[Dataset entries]
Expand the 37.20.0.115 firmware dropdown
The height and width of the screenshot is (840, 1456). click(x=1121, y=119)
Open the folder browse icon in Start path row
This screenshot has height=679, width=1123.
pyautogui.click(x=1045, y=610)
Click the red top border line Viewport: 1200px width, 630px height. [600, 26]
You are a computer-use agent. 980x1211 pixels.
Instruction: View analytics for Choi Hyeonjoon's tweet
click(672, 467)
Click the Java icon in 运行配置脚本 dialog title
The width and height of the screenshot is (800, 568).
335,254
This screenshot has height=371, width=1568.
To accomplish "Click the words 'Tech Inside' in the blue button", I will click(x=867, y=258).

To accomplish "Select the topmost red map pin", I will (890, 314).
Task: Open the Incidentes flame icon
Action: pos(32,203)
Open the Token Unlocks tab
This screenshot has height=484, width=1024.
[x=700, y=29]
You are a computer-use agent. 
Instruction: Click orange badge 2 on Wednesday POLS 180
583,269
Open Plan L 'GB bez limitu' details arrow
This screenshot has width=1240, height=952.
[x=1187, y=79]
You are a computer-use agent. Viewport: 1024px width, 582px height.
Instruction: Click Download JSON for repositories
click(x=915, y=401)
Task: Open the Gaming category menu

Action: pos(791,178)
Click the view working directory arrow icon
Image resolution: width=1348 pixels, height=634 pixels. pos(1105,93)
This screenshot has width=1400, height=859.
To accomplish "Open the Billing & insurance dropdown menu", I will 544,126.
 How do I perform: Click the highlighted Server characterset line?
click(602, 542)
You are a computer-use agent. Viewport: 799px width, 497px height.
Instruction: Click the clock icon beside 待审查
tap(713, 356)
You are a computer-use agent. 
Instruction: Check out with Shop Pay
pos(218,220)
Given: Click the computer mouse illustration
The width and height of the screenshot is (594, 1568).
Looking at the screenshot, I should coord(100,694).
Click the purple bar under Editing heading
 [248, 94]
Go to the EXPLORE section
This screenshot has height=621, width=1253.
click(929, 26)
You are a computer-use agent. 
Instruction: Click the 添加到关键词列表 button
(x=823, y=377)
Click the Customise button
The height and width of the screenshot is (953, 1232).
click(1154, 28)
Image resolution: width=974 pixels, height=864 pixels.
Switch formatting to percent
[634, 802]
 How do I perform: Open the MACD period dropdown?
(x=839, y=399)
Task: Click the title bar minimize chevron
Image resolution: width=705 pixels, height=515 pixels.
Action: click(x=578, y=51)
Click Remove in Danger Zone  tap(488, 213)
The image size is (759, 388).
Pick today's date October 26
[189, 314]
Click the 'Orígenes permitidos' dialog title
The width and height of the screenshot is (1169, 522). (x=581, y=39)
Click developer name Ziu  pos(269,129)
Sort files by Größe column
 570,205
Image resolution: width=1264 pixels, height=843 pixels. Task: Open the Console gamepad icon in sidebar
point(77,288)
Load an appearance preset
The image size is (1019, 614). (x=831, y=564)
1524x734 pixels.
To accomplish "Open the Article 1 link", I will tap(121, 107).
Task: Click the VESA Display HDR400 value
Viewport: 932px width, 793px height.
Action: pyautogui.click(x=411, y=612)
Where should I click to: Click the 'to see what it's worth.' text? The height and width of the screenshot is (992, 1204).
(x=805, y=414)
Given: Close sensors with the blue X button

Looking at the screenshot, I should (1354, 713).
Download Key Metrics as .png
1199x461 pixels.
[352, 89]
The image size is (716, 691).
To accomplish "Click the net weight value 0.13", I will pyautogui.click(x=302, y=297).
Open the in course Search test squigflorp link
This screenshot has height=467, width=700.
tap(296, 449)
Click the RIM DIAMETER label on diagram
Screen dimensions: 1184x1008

> **INSTRUCTIONS TO FOLLOW**:
The number of lines in the data that hold "computer" is all that should be given.

> **WRITTEN REPLY**:
7